» TASK:
What is needed is a verbatim copy of each record below.

» THE DATA:
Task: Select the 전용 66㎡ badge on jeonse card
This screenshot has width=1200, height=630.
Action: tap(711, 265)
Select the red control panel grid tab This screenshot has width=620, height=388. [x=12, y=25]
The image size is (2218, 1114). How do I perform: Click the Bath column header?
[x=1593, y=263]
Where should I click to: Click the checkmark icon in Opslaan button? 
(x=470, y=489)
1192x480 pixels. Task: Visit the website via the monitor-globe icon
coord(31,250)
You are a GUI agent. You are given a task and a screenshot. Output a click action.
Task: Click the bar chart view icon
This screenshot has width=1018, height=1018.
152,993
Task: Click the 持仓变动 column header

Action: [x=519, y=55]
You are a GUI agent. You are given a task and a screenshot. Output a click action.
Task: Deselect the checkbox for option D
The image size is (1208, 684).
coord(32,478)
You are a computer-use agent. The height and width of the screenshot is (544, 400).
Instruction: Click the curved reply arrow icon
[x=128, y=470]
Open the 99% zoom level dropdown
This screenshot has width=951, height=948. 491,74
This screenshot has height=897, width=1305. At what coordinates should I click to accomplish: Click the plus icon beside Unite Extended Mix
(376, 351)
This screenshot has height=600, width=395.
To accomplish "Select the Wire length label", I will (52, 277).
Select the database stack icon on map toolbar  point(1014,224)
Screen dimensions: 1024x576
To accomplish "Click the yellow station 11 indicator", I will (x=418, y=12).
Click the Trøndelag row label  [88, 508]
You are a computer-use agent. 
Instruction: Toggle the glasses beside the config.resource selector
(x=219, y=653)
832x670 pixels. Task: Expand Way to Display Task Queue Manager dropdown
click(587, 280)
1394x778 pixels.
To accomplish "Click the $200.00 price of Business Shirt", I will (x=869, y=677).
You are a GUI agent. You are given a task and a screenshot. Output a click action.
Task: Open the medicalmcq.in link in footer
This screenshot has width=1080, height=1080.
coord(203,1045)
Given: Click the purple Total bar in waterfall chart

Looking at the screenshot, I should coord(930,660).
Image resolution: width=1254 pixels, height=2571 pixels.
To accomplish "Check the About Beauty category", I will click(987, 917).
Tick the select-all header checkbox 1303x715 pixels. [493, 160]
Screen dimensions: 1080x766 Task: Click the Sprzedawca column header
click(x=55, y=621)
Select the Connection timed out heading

» PROBLEM SOLUTION:
Task: Select the 전용 66㎡ badge on jeonse card
This screenshot has width=1200, height=630.
Action: tap(711, 265)
Select the red control panel grid tab This screenshot has width=620, height=388. [x=12, y=25]
The image size is (2218, 1114). How do I perform: Click the Bath column header?
[x=1593, y=263]
Where should I click to: Click the checkmark icon in Opslaan button? 
(x=470, y=489)
1192x480 pixels. Task: Visit the website via the monitor-globe icon
coord(31,250)
You are a GUI agent. You are given a task and a screenshot. Output a click action.
Task: Click the bar chart view icon
This screenshot has width=1018, height=1018.
152,993
Task: Click the 持仓变动 column header

Action: [x=519, y=55]
You are a GUI agent. You are given a task and a screenshot. Output a click action.
Task: Deselect the checkbox for option D
The image size is (1208, 684).
coord(32,478)
You are a computer-use agent. The height and width of the screenshot is (544, 400).
Instruction: Click the curved reply arrow icon
[x=128, y=470]
Open the 99% zoom level dropdown
This screenshot has width=951, height=948. 491,74
This screenshot has height=897, width=1305. At what coordinates should I click to accomplish: Click the plus icon beside Unite Extended Mix
(376, 351)
This screenshot has height=600, width=395.
To accomplish "Select the Wire length label", I will (52, 277).
Select the database stack icon on map toolbar  point(1014,224)
Screen dimensions: 1024x576
To accomplish "Click the yellow station 11 indicator", I will (x=418, y=12).
Click the Trøndelag row label  [88, 508]
You are a computer-use agent. 
Instruction: Toggle the glasses beside the config.resource selector
(x=219, y=653)
832x670 pixels. Task: Expand Way to Display Task Queue Manager dropdown
click(587, 280)
1394x778 pixels.
To accomplish "Click the $200.00 price of Business Shirt", I will (x=869, y=677).
You are a GUI agent. You are given a task and a screenshot. Output a click action.
Task: Open the medicalmcq.in link in footer
This screenshot has width=1080, height=1080.
coord(203,1045)
Given: Click the purple Total bar in waterfall chart

Looking at the screenshot, I should coord(930,660).
Image resolution: width=1254 pixels, height=2571 pixels.
To accomplish "Check the About Beauty category", I will click(987, 917).
Tick the select-all header checkbox 1303x715 pixels. [493, 160]
Screen dimensions: 1080x766 Task: Click the Sprzedawca column header
click(x=55, y=621)
Select the Connection timed out heading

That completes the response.